Через минуту мое внимание было привлечено к какому-то странному событию, которое начало происходить на рукаве моего халата, висевшего на двери спальни. Присмотревшись, я понял, что там происходит миниатюрное, но выписанное в микроскопических деталях сражение. Я видел разноцветные шатры, над самым большим из них развевался королевский штандарт. Я видел лошадей в пестрых попонах, сидевших в седлах воинов в сверкающих латах, видел лучников. На краю поля стояли трубачи, прижимавшие к губам серебряные трубы. Спустя мгновение я услышал и пение труб. Я видел тысячи солдат двух армий, готовых сойтись на поле брани. Я потерял всякое представление о месте и времени, вся Вселенная сосредоточилась на крошечном пятнышке на рукаве халата. Я забыл, что лежу в своей кровати, что я в Лондоне, что на дворе 1965 год. До того как впрыснуть себе морфий, я читал Фруассара: «Хроники» и «Генрих V», – и теперь сюжеты книг стали содержанием моей галлюцинации. Я понял, что то, что я вижу с высоты птичьего полета, было не чем иным, как Азенкуром в 1415 году, что я смотрю на выстроенные в боевые порядки английскую и французскую армии, готовые к сражению. В большом шатре находился король Генрих V. У меня не было ощущения, что я стал жертвой галлюцинации. Пейзаж был настоящим.

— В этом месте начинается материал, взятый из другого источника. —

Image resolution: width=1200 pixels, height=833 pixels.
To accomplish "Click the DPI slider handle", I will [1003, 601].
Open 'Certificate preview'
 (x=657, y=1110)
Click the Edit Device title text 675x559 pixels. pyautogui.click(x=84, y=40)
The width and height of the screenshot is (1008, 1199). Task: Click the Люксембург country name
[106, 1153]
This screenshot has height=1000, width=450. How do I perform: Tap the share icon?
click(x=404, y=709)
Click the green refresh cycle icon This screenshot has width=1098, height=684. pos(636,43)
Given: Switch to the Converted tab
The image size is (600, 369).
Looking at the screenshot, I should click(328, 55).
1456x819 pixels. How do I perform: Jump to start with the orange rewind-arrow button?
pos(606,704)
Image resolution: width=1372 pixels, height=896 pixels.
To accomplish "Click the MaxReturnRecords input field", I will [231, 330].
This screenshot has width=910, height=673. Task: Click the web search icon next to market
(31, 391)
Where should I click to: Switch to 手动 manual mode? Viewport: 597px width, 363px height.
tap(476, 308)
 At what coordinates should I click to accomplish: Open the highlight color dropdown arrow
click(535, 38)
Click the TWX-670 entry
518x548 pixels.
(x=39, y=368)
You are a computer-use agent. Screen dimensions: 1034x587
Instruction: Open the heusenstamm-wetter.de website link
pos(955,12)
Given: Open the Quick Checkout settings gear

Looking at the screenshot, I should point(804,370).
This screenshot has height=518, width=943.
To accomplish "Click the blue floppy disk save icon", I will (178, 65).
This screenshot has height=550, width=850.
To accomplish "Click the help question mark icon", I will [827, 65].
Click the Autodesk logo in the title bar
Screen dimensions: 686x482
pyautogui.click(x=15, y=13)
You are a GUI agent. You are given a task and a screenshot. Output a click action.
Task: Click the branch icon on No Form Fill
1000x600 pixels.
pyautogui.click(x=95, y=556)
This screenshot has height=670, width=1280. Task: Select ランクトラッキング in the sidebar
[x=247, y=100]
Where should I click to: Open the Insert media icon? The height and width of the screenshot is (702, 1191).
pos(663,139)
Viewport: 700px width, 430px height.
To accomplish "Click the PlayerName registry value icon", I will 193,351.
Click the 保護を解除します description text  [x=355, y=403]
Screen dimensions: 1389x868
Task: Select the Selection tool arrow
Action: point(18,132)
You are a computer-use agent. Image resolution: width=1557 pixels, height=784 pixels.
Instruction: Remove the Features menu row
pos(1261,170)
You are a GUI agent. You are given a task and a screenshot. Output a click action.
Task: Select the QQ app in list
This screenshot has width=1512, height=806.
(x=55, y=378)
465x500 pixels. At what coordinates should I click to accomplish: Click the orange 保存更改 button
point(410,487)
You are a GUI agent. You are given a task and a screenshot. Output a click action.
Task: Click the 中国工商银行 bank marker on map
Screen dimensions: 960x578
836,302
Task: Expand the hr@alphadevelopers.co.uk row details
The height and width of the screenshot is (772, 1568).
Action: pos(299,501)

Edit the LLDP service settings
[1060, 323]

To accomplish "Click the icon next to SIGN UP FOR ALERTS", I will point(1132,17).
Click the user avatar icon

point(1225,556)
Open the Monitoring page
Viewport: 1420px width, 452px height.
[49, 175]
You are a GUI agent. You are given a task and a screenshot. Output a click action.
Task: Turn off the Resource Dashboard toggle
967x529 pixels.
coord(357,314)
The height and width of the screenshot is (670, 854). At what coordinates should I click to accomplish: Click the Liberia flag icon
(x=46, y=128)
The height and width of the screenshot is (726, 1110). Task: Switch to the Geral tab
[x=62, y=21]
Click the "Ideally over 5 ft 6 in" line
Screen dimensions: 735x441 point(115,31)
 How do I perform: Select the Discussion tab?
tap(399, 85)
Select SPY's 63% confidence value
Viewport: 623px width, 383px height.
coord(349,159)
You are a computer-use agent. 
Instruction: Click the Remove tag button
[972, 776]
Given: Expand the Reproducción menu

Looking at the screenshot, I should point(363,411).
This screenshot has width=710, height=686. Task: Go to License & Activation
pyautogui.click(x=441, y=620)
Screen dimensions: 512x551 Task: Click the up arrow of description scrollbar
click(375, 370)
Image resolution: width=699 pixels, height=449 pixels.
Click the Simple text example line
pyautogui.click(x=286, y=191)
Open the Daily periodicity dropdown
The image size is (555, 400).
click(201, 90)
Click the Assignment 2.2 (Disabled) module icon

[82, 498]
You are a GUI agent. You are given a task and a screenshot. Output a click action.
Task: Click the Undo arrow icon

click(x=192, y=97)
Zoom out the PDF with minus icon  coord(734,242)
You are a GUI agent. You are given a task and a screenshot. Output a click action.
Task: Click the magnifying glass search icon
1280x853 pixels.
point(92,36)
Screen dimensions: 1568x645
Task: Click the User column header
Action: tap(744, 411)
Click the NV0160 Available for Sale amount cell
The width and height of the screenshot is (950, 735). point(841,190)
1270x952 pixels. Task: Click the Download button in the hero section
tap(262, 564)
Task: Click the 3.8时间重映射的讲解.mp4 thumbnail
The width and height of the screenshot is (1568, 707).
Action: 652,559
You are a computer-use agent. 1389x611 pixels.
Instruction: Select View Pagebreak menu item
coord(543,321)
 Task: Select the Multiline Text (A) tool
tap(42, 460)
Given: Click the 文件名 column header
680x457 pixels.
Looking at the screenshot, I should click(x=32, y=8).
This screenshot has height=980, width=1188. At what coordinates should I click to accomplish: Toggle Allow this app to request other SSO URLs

Через некоторое время образ начал тускнеть и до меня постепенно и смутно стало доходить, что я в Лондоне, лежу в полном оцепенении на кровати и смотрю на воображаемый Азенкур, уместившийся на рукаве моего халата. Это было завораживающее и восхитительное зрелище, но теперь оно закончилось. Действие морфина прошло быстро. Поле при Азенкуре быстро тускнело и исчезало. Я посмотрел на часы. Инъекция морфина была сделана в девять тридцать, а теперь было десять часов. Правда, мною тут же овладело сомнение. Я сделал инъекцию в сумерках – значит, должно было стать темнее, но на самом деле на улице было совсем светло и становилось еще светлее. Однако часы упрямо показывали десять. Выходит, уже наступило утро, и я, неподвижно лежа в кровати, двенадцать часов созерцал битву при Азенкуре. Это потрясло и отрезвило меня, заставило понять, что можно провести дни, ночи, месяцы и годы в таком опиумном ступоре. Я поклялся, что этот первый опыт введения морфина станет последним.

В конце лета 1965 года я уехал в Нью-Йорк, где приступил к научным исследованиям в области невропатологии и нейрохимии. Декабрь 1965 года был для меня очень неудачным: я никак не мог приспособиться к жизни в Нью-Йорке после Калифорнии. Я расстался с возлюбленной, научная работа не ладилась. Я понял, что не создан для научной работы. Меня мучили депрессия и бессонница. Для того чтобы уснуть, я принимал на ночь хлоралгидрат, и постепенно стал принимать дозу, в пятнадцать раз превышавшую обычную терапевтическую. У меня дома хранились огромные запасы этого лекарства – я, грубо говоря, воровал его в лаборатории, – но и они в конце концов иссякли и в один тяжелый вторник – незадолго до Рождества – мне пришлось лечь в постель без обычной слоновьей дозы хлоралгидрата. Спал я плохо и видел странные сны; несколько раз я просыпался от кошмарных видений, а проснувшись окончательно, понял, что стал очень чувствительным к звукам. По мощеной улице под моими окнами постоянно ездили тяжело груженные самосвалы, но сейчас у меня было впечатление, что их колеса выворачивают из земли булыжники и дробят их.